Again, as logistic regression detected most of the features (61/85), the most important LIME features were detected by the regression method as well. On average out of the top 61 LIME features, 42 were detected with logistic regression as well.

Table 4 LIME values, four people from first fold in separate cells and nine most important features from logistic regression and random forest on rows in each cell

6 Discussion

The purpose of this paper was to compare explanation measures for linear and non-linear classification models in the medical field. Similarly to previous studies, we also found that the non-linear method (random forest) outperformed the linear method (L1 penalized logistic regression). However, despite the general notion that linear models provide better interpretability, we also found that the non-linear method offered a better explainability as it selected fewer features in the analyzed cases.

The logistic regression feature importances were harder to interpret. More penalization would result less features in the model but then the performance might decrease even more. Moreover, if there are highly correlated features logistic regression might just arbitrary choose one of those [5]. Another point to consider when comparing the techniques is that feature coefficients in logistic regression are calculated with all features as input in the model, while random forest calculates the importance values separately for each feature.

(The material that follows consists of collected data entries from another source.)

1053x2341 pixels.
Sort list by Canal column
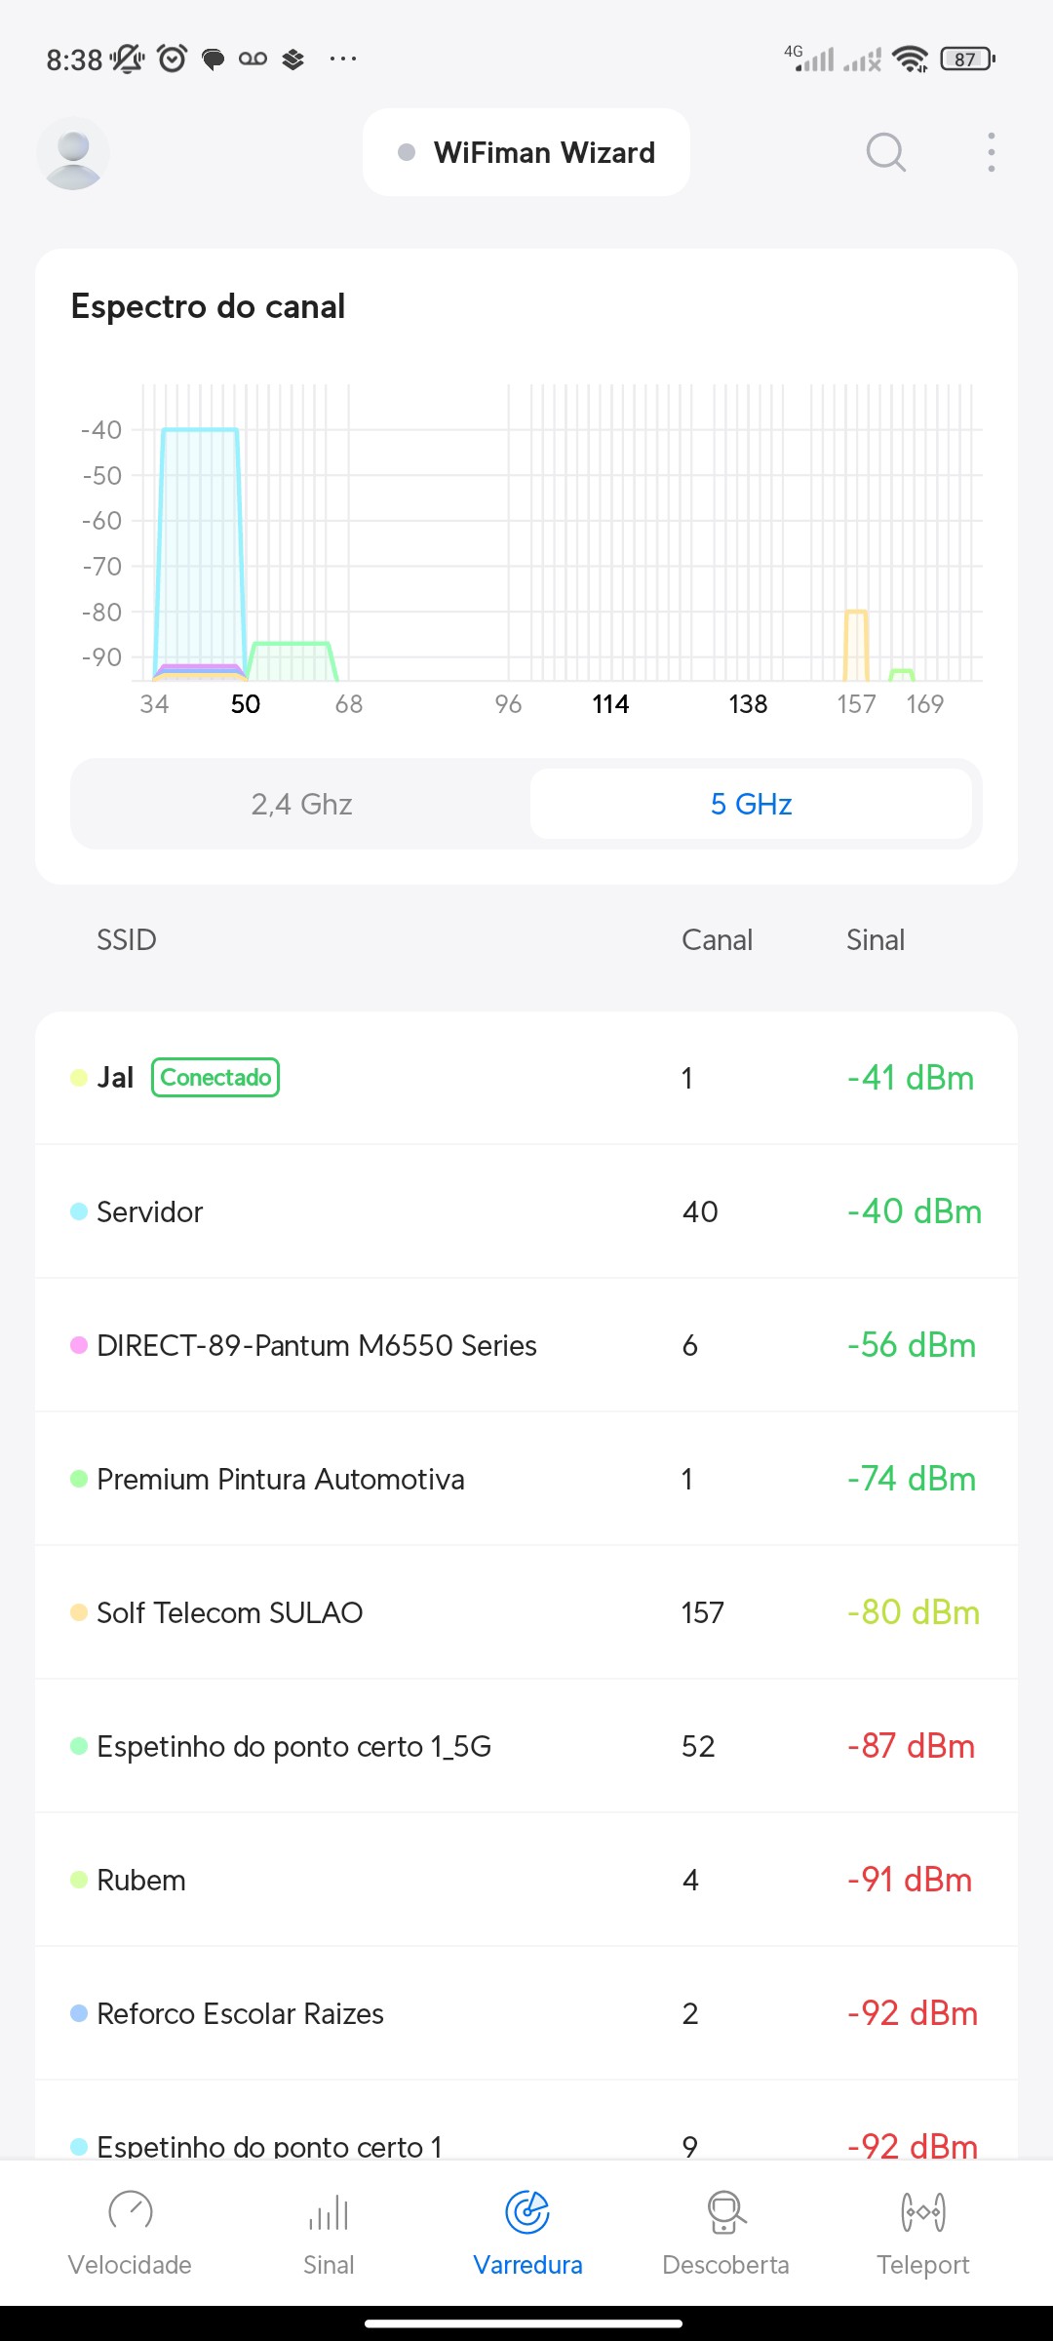717,939
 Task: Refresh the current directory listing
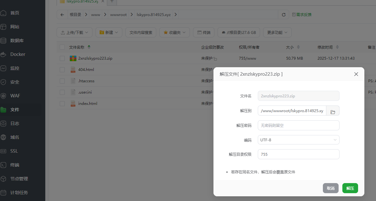click(x=283, y=14)
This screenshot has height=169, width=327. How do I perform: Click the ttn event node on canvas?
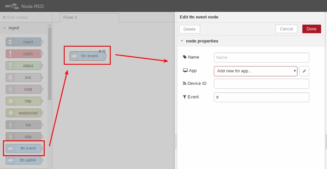(88, 56)
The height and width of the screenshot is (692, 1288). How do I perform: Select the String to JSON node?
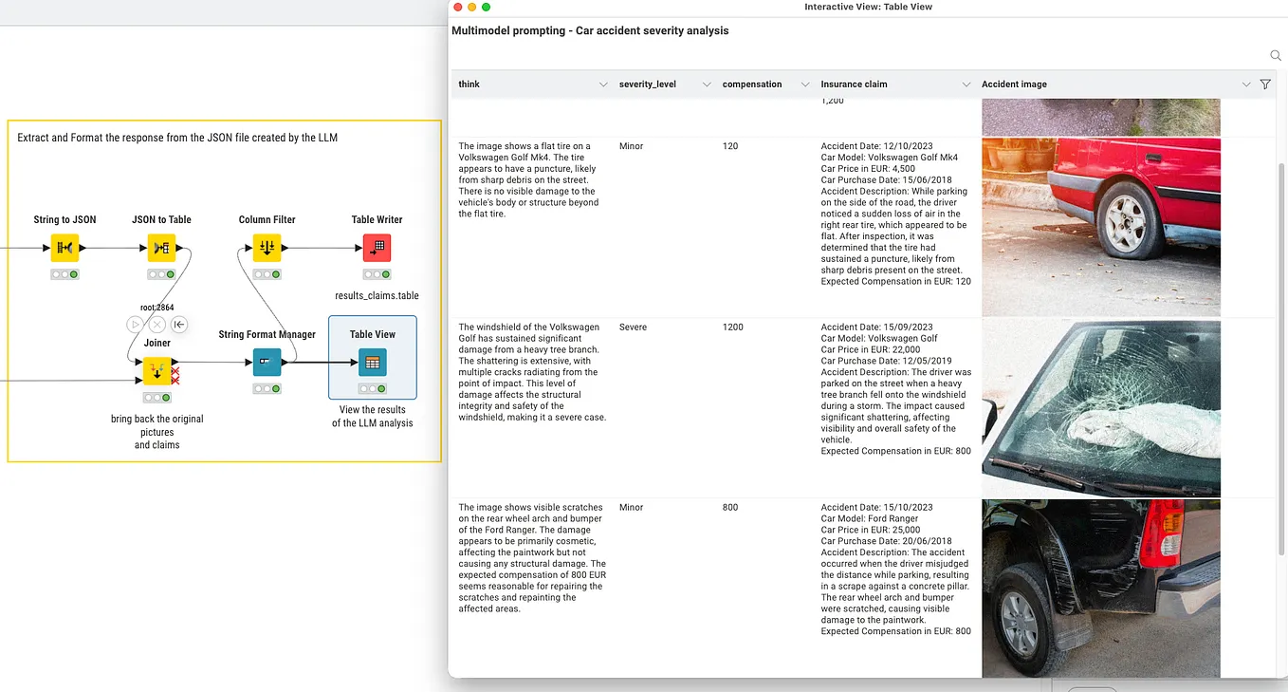(x=64, y=247)
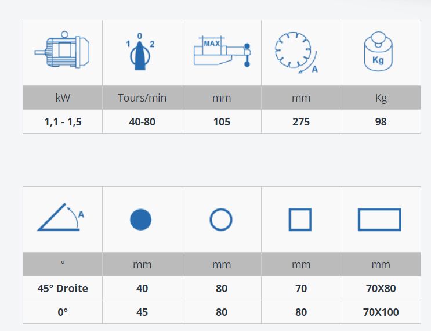431x331 pixels.
Task: Click the electric motor icon
Action: pyautogui.click(x=62, y=53)
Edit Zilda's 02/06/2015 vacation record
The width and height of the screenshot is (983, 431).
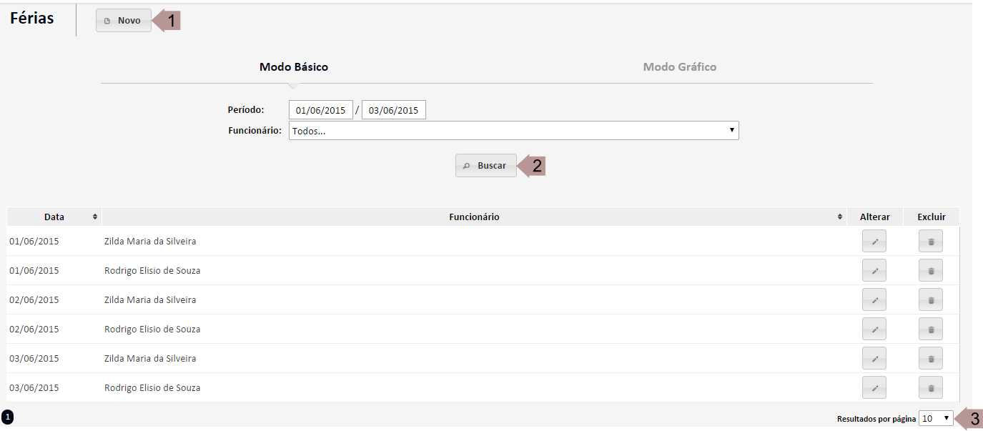874,300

To answer our first research question: The feature importance measures selected different features but overall, radius, perimeter, area, and concave points 3 and 1 as well as concavity 1 were the features selected by both for breast cancer data while for the running injury data, most important features included knee and hip/pelvis features as well as age, running level and some functional features. A previous study found 14 important features in the breast cancer data with a genetic algorithm [1], out of which only three were among the nine most important in this study. This shows that different features are detected with different methods. In addition, the features are highly correlated and the classification task very simple in the breast cancer data, so high accuracy can be achieved using different sets of features.

This also answers the first part of our second research question. The most important features indeed differed depending on the used technique. Concerning the second part of our second question, our experiments seem to provide better results for random forest. However, we believe that a triangulated approach [31] of several techniques would enhance trust the most. As already emphasized by Gifi [16] if different techniques lead to the same conclusion, it is more likely that these reflect genuine aspects of the data.

With regard to our last question we think that in the medical domain, those cases that were classified wrong as benign/healthy (false negatives) are of most interest and should be accompanied with local explanations. False positives are also interesting, but a little less critical than false negatives. The most important features for misclassified cases are of interest as they are misleading.

Naturally, the results are limited to the used data and techniques. In future work, we intend to repeat the presented analysis scheme in a larger scale. More specifically, we are interested in comparing the techniques utilized here to such as neural networks. Using more complex non-linear models can lead to better performance with large real world data sets while LIME can provide interpretability for the results.